● **Activity**:
Go through the entries below and print each one exactly, leaving out pictures.

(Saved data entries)
----------

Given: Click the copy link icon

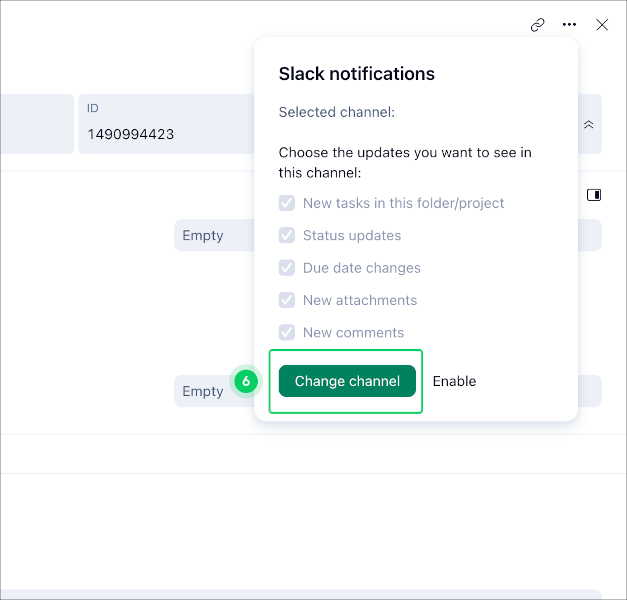Looking at the screenshot, I should click(x=537, y=25).
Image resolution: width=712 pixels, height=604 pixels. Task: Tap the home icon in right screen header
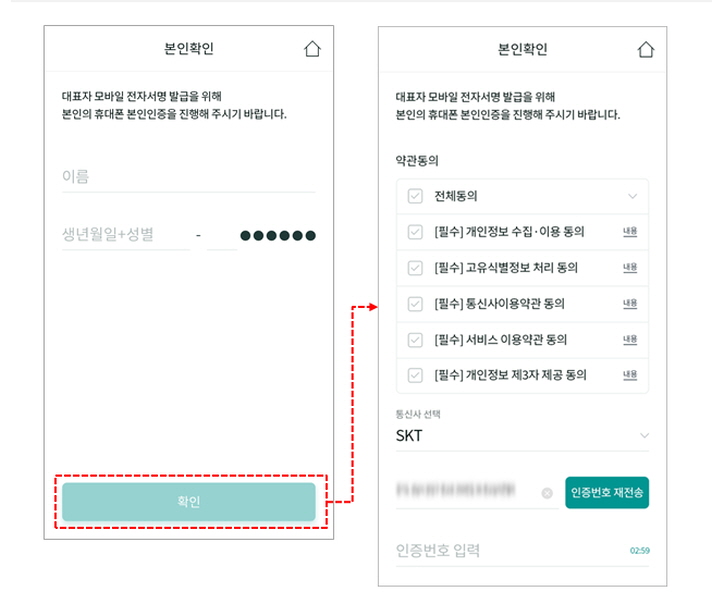point(646,50)
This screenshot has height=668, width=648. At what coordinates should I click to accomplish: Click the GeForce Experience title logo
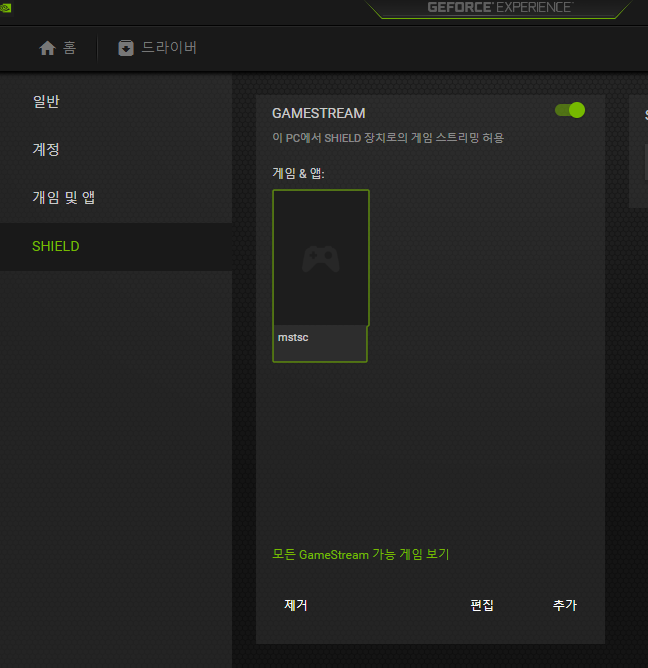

----------

● **Result of this exercise**:
Given: Click the copy link icon

Looking at the screenshot, I should click(x=537, y=25).
Image resolution: width=712 pixels, height=604 pixels. Task: Tap the home icon in right screen header
point(646,50)
This screenshot has height=668, width=648. At what coordinates should I click to accomplish: Click the GeForce Experience title logo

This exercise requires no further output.